Une minute de danse par jour depuis les attentats de « Charlie Hebdo »13 janvier 2016
Auteur : Claire FleurySupport : NOUVEL OBSERVATEUR
De janvier 2015 à aujourd’hui, la performeuse Nadia Vadori-Gauthier a dansé une minute par jour, en signe de résistance poétique.
Chaque jour pendant un an, Nadia Vadori-Gauthier a dansé une minute. Et dans la foulée elle a posté la vidéo de la performance sur son site. La première fois, c’était en janvier 2015, quelques jours après les attentats de « Charlie Hebdo » et de l’Hyper-Casher à Paris.

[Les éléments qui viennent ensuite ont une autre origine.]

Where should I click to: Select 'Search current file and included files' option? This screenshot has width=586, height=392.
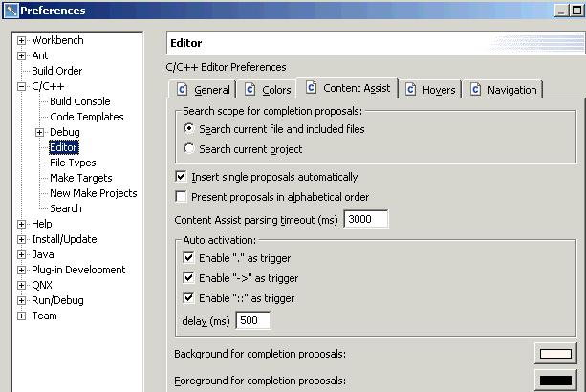tap(189, 129)

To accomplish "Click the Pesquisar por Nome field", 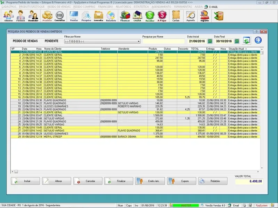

Face à l’horreur, la jeune femme veut faire quelque chose pour « ne pas céder à l’anesthésie, la peur ou la pétrification et créer des connexions vivantes ». Ce sera sa façon à elle de résister.
Je voulais agir en m’assignant une action quotidienne petite mais réelle et répétée, qui œuvre pour une poésie en acte », explique-t-elle sur son site.
« J’ai pensé à deux phrases, poursuit cette titulaire d’un doctorat en d’esthétique : « Et que l’on estime perdue toute journée où l’on n’aura pas dansé au moins une fois » de Nietzche (in « Ainsi parlait Zarathoustra ») et un proverbe chinois : « Goutte à goutte l’eau finit par traverser la pierre » ».
La résistance de Vadori-Gauthier à l’horreur des attentats sera donc poétique et passera par son médium de prédilection : le corps. Elle dansera chaque jour sans tenue particulière ni chorégraphie préparée, avec pour décor et fond sonore ceux du lieu où elle se trouve, rue, pont, centre d’art, salle de cours, quai du métro, café… Des centres culturels comme le Palais de Tokyo, le Collège des Bernardins ou le théâtre T2G de Genevilliers (*) l’accueillent dans leurs murs pour danser.
Avec des CRS, des passants..
Dans la danse 272 (272e minute de danse), deux boulangers font une pause-cigarette sur le trottoir. Vadori-Gauthier vient danser à côté d’eux. Ils improvisent alors une petite chorégraphie. Dans la 284, l’artiste est allongée sur les racines d’un cerisier de son jardin qui a dû être arraché. Elle danse avec elles et devient en quelques secondes une partie de l’arbre encore vivant.
Au fil des saisons, Vadori-Gauthier danse sous la pluie, au soleil, de nuit, de jour. Elle enchaîne des mouvements graciles ou malhabiles, légers ou graves, imprégnés de danse contemporaine et de yoga, disciplines qu’elle pratique depuis longtemps, ou de gestes du quotidien, peu importe en fait.
Ce qui compte, c’est le lien qu’elle crée avec ce, et ceux, qui l’entoure. Ces performances n’ont rien à voir avec les vidéos narcissiques et autres selfies qui encombrent internet. L’artiste est au centre de l’image, mais elle est là uniquement pour porter « une présence sensible dans le monde ».
Le 14 novembre, lendemain des attentats de Saint-Denis, du Bataclan et des terrasses de l’est parisien, la performeuse bouge à peine. Ses mouvements ralentis sont l’écho poignant de la douleur qui s’est abattue sur nos cœurs. Le jour du rassemblement pour l’environnement durant la COP21, elle danse devant le cordon de CRS, sans ostentation. Ce n’en est que plus drôle.
Aujourd’hui, 13 janvier 2016, Vadori-Gauthier a envoyé son dernier poste, sa danse 365. Elle est dans le métro. Un voyageur attend la rame. Elle lui sourit, mais il reste impassible. Elle danse, il monte dans le train. Elle reste seule sur le quai.